Dans les années de croissance folle, les Maisons se sont laissé dominer par leur ego en oubliant leur bien le plus précieux : leur identité. Maintenant que les temps sont devenus difficiles, cet écho de l’ego a de lourdes répercussions.

À l’instar de l’humaniste Michel de Montaigne, qui un jour préféra quitter la Cour pour se vouer à ses études et à la philosophie, j’ai eu à mon tour l’opportunité, après tant d’années de combat en première ligne, de me créer un poste d’observation et d’investigation privilégié sur la culture, en particulier la culture liée au monde splendide et complexe de la Haute Horlogerie.

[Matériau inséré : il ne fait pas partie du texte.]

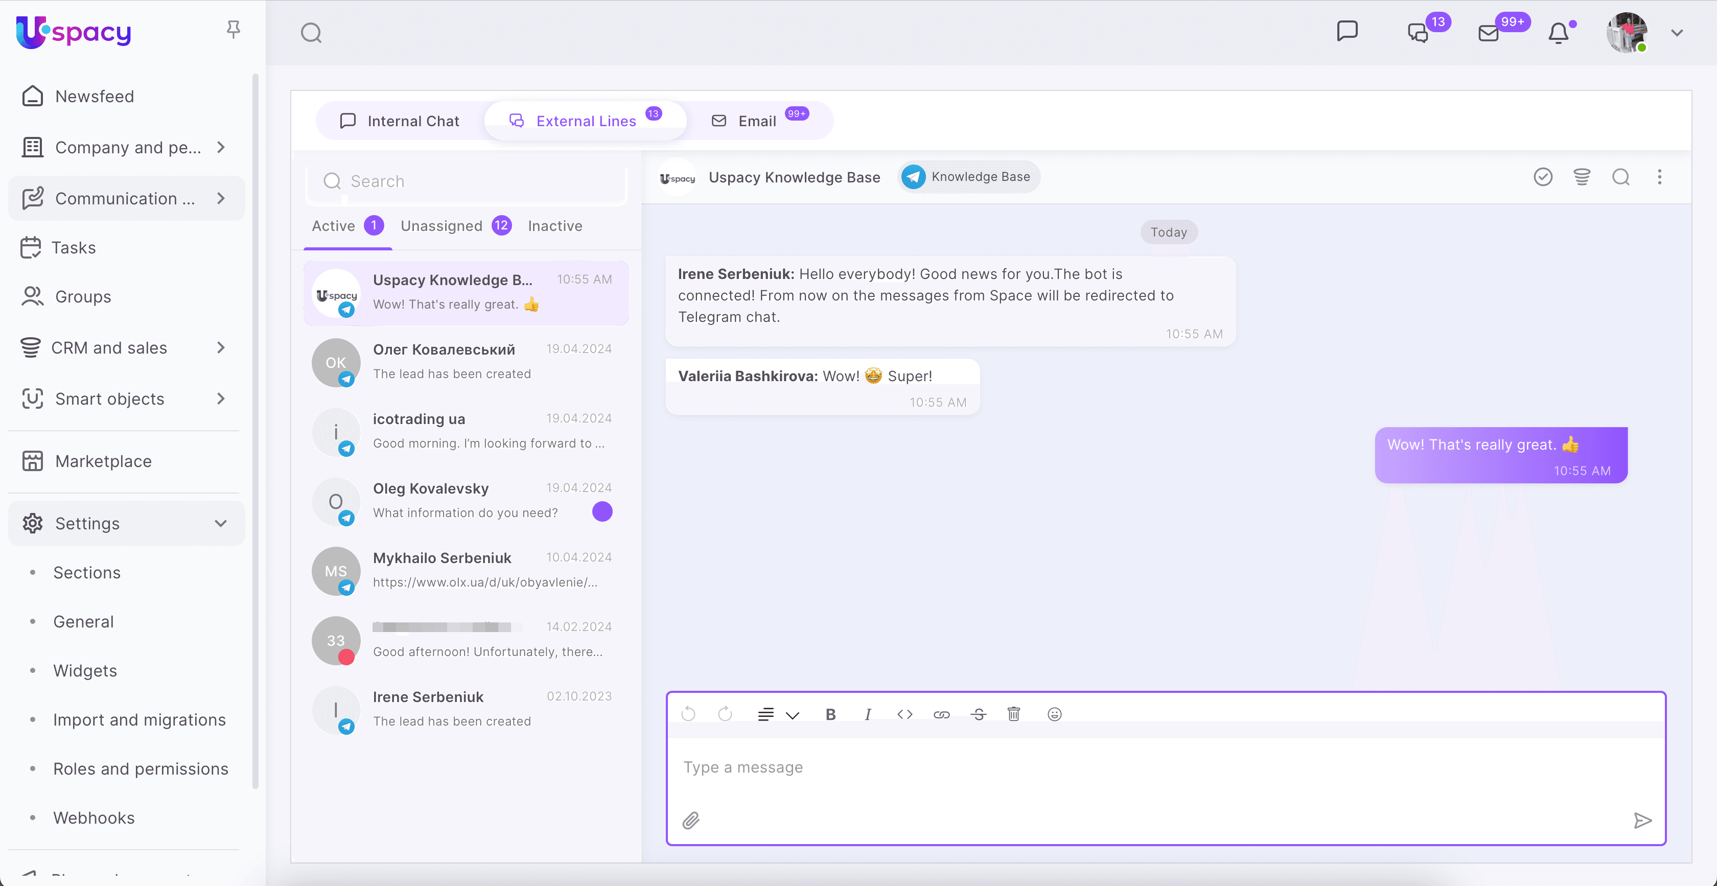Collapse the Settings menu section
The height and width of the screenshot is (886, 1717).
tap(221, 523)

Et en m’inspirant justement de Montaigne, j’ai eu moi aussi l’envie de désapprouver certaines doctrines rigides et quelques-unes de ces certitudes aveugles qui ont régi l’industrie horlogère ces dernières années, aboutissant aujourd’hui à des résultats peu brillants. À ce stade, je me rappelle le rêve de Pharaon dans la Genèse, sept ans de vaches grasses suivis de sept ans de vaches maigres, que j’ai déjà évoqué parfois et qui est plus actuel que jamais.

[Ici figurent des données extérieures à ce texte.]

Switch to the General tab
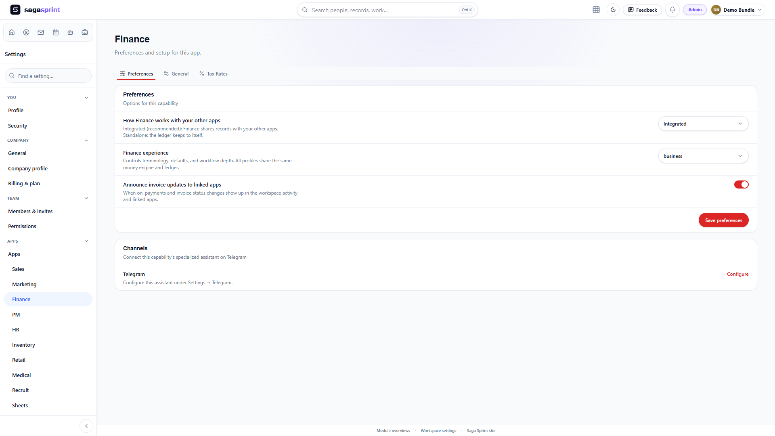Viewport: 775px width, 436px height. (176, 73)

Plus que jamais, on assiste à la règle duale : le produit et le client.
Franco Cologni

Si je jette un coup d’œil sur l’analyse statistique pour la période janvier-juillet 2016 des exportations de montres suisses, je remarque avec préoccupation un certain nombre de données qui disent tout : par exemple, dans la gamme des prix à l’exportation dépassant les 1 500 francs (soit le prix « ex factory »), la valeur portant sur ces sept premiers mois est en net recul. Est-ce le symptôme de quelque chose ? À mon avis, c’est l’écho de l’ego. Dans les années de croissance folle, les Maisons se sont laissé dominer par leur ego en oubliant leur bien le plus précieux : leur identité. Maintenant que les temps sont devenus difficiles, cet écho de l’ego a de lourdes répercussions. Comme le rapportent les analystes, les « doctrines rigides et les aveugles certitudes » qu’évoquait Montaigne, soit les stratégies marketing fondées non sur le client mais sur des perspectives peu durables, présentent la facture.

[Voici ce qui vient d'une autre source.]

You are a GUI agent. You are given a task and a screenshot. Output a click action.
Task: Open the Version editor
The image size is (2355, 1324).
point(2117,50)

J’espère que la réplique des Maisons ne se fera pas trop attendre. J’espère surtout qu’on ne se contentera pas de tailler et de recoudre, comme d’habitude, mais que chaque choix sera évalué et pondéré sur la base d’une saine consolidation, culturellement visionnaire à moyen et long termes. Pensons à la communication, notamment : il me semble que la publicité de bien des Maisons n’a pas changé depuis un an. Je vois des campagnes qui ne semblent pas en mesure de conférer au produit l’estime nécessaire, voire indispensable, pour réveiller un client désormais toujours plus prudent dans ses achats. Et pour le rassurer quant à la certitude que derrière l’objet il y a une valeur (intrinsèque) et des valeurs (éthiques et esthétiques, donc culturelles). Plus que jamais, on assiste à la règle duale : le produit et le client.

© Re Up

En effet :
– Dans le segment de prix allant de 1 500 à 3 000 francs, le résultat s’affiche en baisse de 5 %. Acceptable compte tenu de la conjoncture. Il en va de même dans celui compris entre 3 000 et 6 000 francs, en recul de 6 %. En somme, des fluctuations du système prévisibles et prévues. Pour les Maisons de Haute Horlogerie s’ouvre un espace intéressant : l’acier, qui se prête aux innovations techniques les plus simples (voyez le chronographe) et aux plus précieuses avec des diamants.
– Le signal d’alarme s’adresse au segment des montres exportées coûtant plus de 6 000 francs qui connaît une baisse de 15,5 % pour une valeur de 4,5 milliards sur un total d’exportations de 10,5 milliards. Prenons garde à ce que la pente ne soit pas trop raide, avec le risque de se faire très mal.
– Pour l’heure, la descente semble ne jamais prendre fin, en dépit des résultats apparemment obtenus au Salon International de la Haute Horlogerie de Genève et à Baselworld.

© Re Up

Ces réflexions sur le fléchissement des ventes sont liées à un autre constat : la fuite en avant des prix pratiquée dans presque tous les secteurs de la Haute Horlogerie. Il y a bien sûr une corrélation entre les prix et l’appréciation du franc suisse. Mais si le client demeure au centre de notre attention, nous devons bien constater que les tensions globales (politiques, économiques, sociales et même morales) mettent à rude épreuve le désir d’investir dans ce type de biens.

En considérant les exportations par pays, l’affaiblissement des flux touristiques, sûrement influencés par des craintes liées à la sécurité, est synonyme de souffrance chez les concessionnaires, même les meilleurs et surtout les Européens. Leur niveau de stock est à mon avis financièrement lourd. Cela pourrait les inciter à des politiques de rabais qui se révèlent toujours dommageables. Avec le risque de voir des revendeurs de moins en moins fidèles à leur rôle d’ambassadeurs.

L’empathie est la première valeur à promouvoir face à celui qui est le seul et vrai juge : celui qui achète.
Franco Cologni

Je sais que toutes les plus grandes Maisons ont les moyens de s’adapter à de telles secousses. Mais j’espère aussi qu’elles repenseront leur ego et s’inspireront, comme le disait Montaigne avec sagesse, des valeurs du doute et de l’investigation quant à leur identité. Parmi les plus petites Maisons, celles qui savent préserver avec intelligence le contact avec le client et qui s’évertuent à soigner cette relation seront à coup sûr les plus épargnées. Pour ce qui est des marques les plus récentes, le risque économique est très élevé, par manque d’oxygène.

Le temps, ce n’est pas que de l’argent, c’est aussi de la patience et du sacrifice. Le moment que nous traversons exige un nouveau modèle de développement et de communication qui comporte ces valeurs, réduit les dépenses inutiles et reporte l’attention sur le client. En se rappelant que l’empathie est la première valeur à promouvoir face à celui qui est le seul et vrai juge : celui qui achète.